** DATA SUPPLIED follows **
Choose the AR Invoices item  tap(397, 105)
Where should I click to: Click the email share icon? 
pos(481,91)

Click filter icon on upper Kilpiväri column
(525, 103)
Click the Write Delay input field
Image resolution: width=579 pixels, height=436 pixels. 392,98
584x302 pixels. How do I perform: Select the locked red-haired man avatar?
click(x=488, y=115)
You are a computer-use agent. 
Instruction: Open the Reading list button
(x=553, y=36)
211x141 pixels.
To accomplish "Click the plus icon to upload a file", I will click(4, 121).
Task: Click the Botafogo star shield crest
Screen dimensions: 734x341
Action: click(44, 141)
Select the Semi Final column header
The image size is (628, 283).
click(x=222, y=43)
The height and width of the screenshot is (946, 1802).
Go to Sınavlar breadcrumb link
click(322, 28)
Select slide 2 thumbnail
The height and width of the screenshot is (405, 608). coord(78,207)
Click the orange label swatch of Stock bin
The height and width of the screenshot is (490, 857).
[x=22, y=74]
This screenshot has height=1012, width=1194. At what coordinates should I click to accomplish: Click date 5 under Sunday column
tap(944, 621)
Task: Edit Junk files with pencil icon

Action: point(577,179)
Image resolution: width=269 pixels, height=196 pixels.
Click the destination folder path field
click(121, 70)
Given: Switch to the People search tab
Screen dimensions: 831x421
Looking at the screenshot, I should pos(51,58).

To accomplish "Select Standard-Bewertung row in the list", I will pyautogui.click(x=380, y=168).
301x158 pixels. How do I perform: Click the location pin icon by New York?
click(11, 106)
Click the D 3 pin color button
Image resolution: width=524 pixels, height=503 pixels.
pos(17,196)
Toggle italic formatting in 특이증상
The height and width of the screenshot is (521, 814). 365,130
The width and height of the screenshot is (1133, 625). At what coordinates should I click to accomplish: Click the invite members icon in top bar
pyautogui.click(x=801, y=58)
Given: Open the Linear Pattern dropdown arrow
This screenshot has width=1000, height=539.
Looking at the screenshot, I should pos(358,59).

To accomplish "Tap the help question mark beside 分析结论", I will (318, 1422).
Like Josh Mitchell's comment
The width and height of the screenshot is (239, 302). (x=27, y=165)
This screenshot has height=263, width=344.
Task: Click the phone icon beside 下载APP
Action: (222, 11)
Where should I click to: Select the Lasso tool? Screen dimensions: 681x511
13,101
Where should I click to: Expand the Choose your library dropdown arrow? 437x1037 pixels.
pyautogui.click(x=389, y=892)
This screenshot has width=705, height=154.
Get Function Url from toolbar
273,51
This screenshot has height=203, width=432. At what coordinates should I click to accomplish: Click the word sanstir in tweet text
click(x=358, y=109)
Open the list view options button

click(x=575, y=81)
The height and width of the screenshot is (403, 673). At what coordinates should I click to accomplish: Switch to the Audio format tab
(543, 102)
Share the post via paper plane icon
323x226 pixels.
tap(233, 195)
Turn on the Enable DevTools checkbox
** End of DATA SUPPLIED **
WHAT YOU ARE ASKED TO DO:
Repeat every line of the data, exactly and in full.

ANSWER FOR THIS EXERCISE:
Choose the AR Invoices item  tap(397, 105)
Where should I click to: Click the email share icon? 
pos(481,91)

Click filter icon on upper Kilpiväri column
(525, 103)
Click the Write Delay input field
Image resolution: width=579 pixels, height=436 pixels. 392,98
584x302 pixels. How do I perform: Select the locked red-haired man avatar?
click(x=488, y=115)
You are a computer-use agent. 
Instruction: Open the Reading list button
(x=553, y=36)
211x141 pixels.
To accomplish "Click the plus icon to upload a file", I will click(4, 121).
Task: Click the Botafogo star shield crest
Screen dimensions: 734x341
Action: click(44, 141)
Select the Semi Final column header
The image size is (628, 283).
click(x=222, y=43)
The height and width of the screenshot is (946, 1802).
Go to Sınavlar breadcrumb link
click(322, 28)
Select slide 2 thumbnail
The height and width of the screenshot is (405, 608). coord(78,207)
Click the orange label swatch of Stock bin
The height and width of the screenshot is (490, 857).
[x=22, y=74]
This screenshot has height=1012, width=1194. At what coordinates should I click to accomplish: Click date 5 under Sunday column
tap(944, 621)
Task: Edit Junk files with pencil icon

Action: point(577,179)
Image resolution: width=269 pixels, height=196 pixels.
Click the destination folder path field
click(121, 70)
Given: Switch to the People search tab
Screen dimensions: 831x421
Looking at the screenshot, I should pos(51,58).

To accomplish "Select Standard-Bewertung row in the list", I will pyautogui.click(x=380, y=168).
301x158 pixels. How do I perform: Click the location pin icon by New York?
click(11, 106)
Click the D 3 pin color button
Image resolution: width=524 pixels, height=503 pixels.
pos(17,196)
Toggle italic formatting in 특이증상
The height and width of the screenshot is (521, 814). 365,130
The width and height of the screenshot is (1133, 625). At what coordinates should I click to accomplish: Click the invite members icon in top bar
pyautogui.click(x=801, y=58)
Given: Open the Linear Pattern dropdown arrow
This screenshot has width=1000, height=539.
Looking at the screenshot, I should pos(358,59).

To accomplish "Tap the help question mark beside 分析结论", I will (318, 1422).
Like Josh Mitchell's comment
The width and height of the screenshot is (239, 302). (x=27, y=165)
This screenshot has height=263, width=344.
Task: Click the phone icon beside 下载APP
Action: (222, 11)
Where should I click to: Select the Lasso tool? Screen dimensions: 681x511
13,101
Where should I click to: Expand the Choose your library dropdown arrow? 437x1037 pixels.
pyautogui.click(x=389, y=892)
This screenshot has width=705, height=154.
Get Function Url from toolbar
273,51
This screenshot has height=203, width=432. At what coordinates should I click to accomplish: Click the word sanstir in tweet text
click(x=358, y=109)
Open the list view options button

click(x=575, y=81)
The height and width of the screenshot is (403, 673). At what coordinates should I click to accomplish: Switch to the Audio format tab
(543, 102)
Share the post via paper plane icon
323x226 pixels.
tap(233, 195)
Turn on the Enable DevTools checkbox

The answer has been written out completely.